Data files used in our paper

Paper title: A Survival Analysis-Based Prioritization of Code Checker Warning: A Case Study using PMD
Journal: Springer: Studies in Computational Intelligence
Status: published as
Roger Lee (ed.), Big Data, Cloud Computing, and Data Science Engineering. Studies in Computational Intelligence, vol. 844, pp. 69--83, Springer, Cham, Jan. 2020. [DOI 10.1007/978-3-030-24405-7_5]
data file description
List of investigated Java projects
(CSV format)
projects.csv
(8KB)
This CSV file presents 100 records including "Git repository URL", "project's name" and "clone date."
Lists of investigated Java source files source_file_lists.zip
(445KB)
This ZIP file contains 100 directories whose names correspond to project names;
each directory has a text file presenting source file paths.
Note: The following three projects' lists are empty since all of their source files looked any one of sample, example, test, documents or demo programs: Android-CleanArchitecture, gradle-retrolambda and java8-tutorial.
Lists of source file changes
(tab-separated values (TSV) format)
source_file_change_histories.zip
(28MB)
This ZIP file contains 100 directories whose names correspond to project names;
each directory has 1 TSV file: source_file_change_history.tsv.
In the TSV file, each line corresponds to each commit of each source file.
They have the following five columns:
  1. No.: Zero-based index of a file's changes (commits), and "0" signifies the initial commit of the corresponding file.
    This index is reset to zero by each source file.
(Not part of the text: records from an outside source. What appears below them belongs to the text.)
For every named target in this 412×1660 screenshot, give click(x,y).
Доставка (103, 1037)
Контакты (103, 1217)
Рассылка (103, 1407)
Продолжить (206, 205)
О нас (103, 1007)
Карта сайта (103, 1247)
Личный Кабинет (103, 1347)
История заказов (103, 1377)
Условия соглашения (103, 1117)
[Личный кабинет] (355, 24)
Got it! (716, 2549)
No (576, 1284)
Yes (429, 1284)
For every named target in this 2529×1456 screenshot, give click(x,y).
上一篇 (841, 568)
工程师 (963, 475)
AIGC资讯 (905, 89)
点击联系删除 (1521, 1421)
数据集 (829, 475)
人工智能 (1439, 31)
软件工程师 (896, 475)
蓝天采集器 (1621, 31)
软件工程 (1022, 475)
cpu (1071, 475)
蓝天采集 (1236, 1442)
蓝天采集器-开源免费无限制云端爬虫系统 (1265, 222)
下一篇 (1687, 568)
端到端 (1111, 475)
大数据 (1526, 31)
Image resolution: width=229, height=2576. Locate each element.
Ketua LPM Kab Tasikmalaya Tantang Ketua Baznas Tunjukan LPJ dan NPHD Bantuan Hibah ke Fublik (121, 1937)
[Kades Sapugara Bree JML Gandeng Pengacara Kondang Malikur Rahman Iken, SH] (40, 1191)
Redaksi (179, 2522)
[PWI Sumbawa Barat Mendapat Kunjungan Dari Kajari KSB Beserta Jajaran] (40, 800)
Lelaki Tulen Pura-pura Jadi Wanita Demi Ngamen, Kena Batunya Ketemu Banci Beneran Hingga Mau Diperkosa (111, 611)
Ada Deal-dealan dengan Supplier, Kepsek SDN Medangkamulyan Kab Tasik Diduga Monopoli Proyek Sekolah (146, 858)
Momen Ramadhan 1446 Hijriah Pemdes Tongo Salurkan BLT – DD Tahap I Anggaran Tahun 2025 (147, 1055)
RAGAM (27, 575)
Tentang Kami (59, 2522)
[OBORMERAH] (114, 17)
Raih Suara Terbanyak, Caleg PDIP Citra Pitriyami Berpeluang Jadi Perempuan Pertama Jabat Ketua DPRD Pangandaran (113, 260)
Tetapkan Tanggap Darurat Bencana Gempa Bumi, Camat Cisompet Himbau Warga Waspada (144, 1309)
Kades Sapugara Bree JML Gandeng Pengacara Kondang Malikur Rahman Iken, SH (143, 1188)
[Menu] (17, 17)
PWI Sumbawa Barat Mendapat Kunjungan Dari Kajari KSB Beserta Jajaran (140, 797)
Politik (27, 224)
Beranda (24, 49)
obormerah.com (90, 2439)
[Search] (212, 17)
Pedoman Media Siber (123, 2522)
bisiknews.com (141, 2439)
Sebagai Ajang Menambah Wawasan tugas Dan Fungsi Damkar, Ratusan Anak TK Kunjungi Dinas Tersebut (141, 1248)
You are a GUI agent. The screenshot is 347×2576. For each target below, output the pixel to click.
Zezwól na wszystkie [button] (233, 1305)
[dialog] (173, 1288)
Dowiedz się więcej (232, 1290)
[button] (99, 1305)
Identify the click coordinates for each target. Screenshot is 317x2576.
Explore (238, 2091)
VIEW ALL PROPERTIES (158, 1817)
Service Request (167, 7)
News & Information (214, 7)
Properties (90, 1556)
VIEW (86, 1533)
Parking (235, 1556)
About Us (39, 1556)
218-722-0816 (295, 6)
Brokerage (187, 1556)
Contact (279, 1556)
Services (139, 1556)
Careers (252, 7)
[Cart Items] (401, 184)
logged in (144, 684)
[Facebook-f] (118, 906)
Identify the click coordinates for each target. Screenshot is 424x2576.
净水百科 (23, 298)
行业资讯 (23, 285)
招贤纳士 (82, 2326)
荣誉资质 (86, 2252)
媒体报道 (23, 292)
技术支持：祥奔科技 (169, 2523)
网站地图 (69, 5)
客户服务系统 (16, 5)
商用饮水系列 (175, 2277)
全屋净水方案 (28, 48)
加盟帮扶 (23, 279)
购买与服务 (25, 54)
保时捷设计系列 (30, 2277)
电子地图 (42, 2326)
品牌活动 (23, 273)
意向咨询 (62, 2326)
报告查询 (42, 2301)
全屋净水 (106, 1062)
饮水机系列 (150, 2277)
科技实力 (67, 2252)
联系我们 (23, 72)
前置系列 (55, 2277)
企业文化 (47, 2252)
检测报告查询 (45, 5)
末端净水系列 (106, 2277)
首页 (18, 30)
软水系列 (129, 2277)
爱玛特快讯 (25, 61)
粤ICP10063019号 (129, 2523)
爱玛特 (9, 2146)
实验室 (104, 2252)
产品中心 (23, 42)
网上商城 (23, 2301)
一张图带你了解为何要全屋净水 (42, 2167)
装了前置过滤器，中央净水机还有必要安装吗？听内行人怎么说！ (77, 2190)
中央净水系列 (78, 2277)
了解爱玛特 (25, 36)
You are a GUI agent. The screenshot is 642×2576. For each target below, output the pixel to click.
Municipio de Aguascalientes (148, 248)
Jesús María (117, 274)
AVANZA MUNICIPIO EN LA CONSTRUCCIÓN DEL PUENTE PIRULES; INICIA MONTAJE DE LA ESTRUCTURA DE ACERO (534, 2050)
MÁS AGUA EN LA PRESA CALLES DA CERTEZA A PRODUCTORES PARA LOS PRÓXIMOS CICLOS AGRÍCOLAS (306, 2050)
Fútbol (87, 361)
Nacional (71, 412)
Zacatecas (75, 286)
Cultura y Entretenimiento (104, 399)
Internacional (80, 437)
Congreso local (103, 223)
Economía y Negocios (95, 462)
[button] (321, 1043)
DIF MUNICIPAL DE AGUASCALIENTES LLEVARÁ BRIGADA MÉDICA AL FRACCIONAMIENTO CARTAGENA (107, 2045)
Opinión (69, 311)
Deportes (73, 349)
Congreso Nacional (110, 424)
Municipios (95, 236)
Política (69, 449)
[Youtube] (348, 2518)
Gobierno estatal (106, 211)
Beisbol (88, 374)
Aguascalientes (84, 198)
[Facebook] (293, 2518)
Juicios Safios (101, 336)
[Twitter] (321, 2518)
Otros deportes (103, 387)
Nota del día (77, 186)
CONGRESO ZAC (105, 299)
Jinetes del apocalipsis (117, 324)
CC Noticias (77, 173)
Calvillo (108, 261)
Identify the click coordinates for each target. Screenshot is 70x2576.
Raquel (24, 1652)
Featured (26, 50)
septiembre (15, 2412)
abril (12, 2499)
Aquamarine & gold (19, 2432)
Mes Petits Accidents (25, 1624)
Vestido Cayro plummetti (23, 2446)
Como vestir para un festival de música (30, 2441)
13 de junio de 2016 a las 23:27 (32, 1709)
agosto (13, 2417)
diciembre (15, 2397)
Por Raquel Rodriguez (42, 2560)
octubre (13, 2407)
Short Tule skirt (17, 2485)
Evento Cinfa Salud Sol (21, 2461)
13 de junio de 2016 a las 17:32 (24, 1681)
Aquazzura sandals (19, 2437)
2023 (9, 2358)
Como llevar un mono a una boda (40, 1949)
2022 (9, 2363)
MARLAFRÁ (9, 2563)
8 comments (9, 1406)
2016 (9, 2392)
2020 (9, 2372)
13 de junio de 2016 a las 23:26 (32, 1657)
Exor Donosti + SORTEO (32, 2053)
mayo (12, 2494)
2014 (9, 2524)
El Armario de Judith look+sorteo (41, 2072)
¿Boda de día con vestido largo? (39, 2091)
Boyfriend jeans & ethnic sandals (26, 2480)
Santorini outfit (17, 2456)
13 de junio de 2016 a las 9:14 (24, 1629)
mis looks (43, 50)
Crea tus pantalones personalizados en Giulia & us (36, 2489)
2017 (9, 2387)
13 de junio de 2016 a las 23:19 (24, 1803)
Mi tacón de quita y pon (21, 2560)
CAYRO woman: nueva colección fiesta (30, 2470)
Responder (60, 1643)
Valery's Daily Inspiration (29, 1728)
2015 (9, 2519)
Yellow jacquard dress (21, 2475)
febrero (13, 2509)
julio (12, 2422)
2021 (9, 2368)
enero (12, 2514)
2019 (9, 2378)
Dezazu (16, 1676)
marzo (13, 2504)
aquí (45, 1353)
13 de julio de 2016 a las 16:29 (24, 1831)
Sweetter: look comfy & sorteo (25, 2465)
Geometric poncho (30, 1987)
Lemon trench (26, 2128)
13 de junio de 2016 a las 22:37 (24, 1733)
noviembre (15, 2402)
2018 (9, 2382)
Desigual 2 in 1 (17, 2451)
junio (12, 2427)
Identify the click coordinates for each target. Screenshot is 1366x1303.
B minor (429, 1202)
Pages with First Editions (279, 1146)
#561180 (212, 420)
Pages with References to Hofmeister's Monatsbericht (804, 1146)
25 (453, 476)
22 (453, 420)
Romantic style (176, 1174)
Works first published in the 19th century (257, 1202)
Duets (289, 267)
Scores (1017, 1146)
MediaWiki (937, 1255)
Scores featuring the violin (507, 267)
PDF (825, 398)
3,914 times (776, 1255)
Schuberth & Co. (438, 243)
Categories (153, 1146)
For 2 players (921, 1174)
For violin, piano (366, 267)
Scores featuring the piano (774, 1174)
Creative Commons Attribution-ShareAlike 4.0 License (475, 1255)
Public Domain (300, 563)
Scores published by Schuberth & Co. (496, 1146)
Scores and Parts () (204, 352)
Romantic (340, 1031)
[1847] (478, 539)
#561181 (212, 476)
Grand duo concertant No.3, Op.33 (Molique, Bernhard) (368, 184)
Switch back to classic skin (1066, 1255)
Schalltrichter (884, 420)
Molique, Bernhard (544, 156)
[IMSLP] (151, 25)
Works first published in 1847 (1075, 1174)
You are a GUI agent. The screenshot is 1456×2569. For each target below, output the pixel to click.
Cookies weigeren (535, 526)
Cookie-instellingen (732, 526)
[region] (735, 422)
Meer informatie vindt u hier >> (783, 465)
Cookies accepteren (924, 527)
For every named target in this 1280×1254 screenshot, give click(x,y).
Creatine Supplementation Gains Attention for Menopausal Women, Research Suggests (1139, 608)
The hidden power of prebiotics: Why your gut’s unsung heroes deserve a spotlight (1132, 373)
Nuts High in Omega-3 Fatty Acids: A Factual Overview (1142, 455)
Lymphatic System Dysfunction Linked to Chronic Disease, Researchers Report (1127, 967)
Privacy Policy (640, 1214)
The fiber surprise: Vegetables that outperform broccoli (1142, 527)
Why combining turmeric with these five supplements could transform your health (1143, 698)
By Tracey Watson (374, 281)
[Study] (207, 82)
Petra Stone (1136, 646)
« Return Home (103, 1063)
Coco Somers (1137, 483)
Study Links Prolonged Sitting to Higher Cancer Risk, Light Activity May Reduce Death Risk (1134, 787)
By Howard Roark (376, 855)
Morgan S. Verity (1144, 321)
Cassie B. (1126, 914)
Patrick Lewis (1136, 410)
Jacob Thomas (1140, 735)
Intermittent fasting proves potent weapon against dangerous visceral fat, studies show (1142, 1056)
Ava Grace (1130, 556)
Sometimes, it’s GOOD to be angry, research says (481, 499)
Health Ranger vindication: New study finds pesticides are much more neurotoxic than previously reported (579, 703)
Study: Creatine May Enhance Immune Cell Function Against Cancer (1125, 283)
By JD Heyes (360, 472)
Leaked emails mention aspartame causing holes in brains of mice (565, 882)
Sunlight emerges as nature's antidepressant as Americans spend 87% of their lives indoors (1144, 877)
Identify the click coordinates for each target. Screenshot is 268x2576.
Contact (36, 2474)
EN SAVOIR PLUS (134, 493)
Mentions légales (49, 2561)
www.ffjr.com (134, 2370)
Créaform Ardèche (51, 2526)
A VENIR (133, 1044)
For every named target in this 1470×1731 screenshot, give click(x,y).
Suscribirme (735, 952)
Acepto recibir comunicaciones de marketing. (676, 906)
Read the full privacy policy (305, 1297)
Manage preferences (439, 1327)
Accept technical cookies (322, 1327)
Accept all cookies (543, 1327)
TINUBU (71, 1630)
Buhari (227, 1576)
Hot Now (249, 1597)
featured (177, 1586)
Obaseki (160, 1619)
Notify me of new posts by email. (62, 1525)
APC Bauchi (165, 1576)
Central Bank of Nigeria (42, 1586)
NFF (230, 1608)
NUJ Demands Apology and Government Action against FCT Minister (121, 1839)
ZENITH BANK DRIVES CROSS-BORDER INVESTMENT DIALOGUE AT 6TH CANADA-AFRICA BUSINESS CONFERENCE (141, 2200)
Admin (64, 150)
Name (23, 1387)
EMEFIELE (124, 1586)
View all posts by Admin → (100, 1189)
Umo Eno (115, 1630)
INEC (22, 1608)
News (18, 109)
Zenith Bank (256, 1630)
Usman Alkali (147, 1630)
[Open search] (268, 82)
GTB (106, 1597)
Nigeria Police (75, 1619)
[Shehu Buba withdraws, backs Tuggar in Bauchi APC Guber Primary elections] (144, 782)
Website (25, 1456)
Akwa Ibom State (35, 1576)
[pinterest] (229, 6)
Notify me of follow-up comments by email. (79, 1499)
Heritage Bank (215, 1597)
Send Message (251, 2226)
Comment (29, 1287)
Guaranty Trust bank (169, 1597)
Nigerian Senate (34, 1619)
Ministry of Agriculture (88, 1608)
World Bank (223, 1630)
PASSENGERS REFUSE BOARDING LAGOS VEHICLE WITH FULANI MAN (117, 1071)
  2. Total count of changes: The number of changes (commits) which the corresponding file was involved in.
    This value is also corresponding to the maximum No.
    For example, if a source file was changed three times, the following four lines are presented:
    0    3    ... (initial commit)
    1    3    ...
    2    3    ...
    3    3    ... (last commit)
  3. Commit hash
  4. File path: Since the file name or file path might be changed through a commit, this column is presented for each commit.
  5. Commit date
Warnings made by PMD
(tab-separated values (TSV) format)
pmd_results.zip
(718MB)
This ZIP file contains 100 directories whose names correspond to project names;
each directory has a TSV file which presents the warnings made by PMD for all versions of all source files, whose columns are: "the commit hash," "the file path," "the line number corresponding to the warning," and "the warning's priority."
Warnings' priorities are pre-defined in the PMD rule sets.
Warning lifetime data (by project)
(CSV format)
survival_data_by_project.zip
(16MB)
This ZIP file contains 100 directories whose names correspond to project names;
each directory has a CSV file presenting sets of "warning," "censor" and "lifetime (in days)."
In "censor" column, it gives 0 if the warning sample is a censor sample; otherwise, 1.
Warning lifetime data (by kind of warning)
(CSV format)
survival_data_by_warning.zip
(14MB)
This ZIP file contains 259 CSV files whose names correspond to warning names;
each CSV file presenting sets of "warning," "censor" and "lifetime (in days)."
In "censor" column, it gives 0 if the warning sample is a censor sample; otherwise, 1.
List of the expected lifetimes of warnings
(CSV format)
survival_analysis_results.csv
(11KB)
This CSV file lists 259 results of the survival analysis: each line corresponds to each kind of warning, which gives the warning name and the expected lifetime (in days).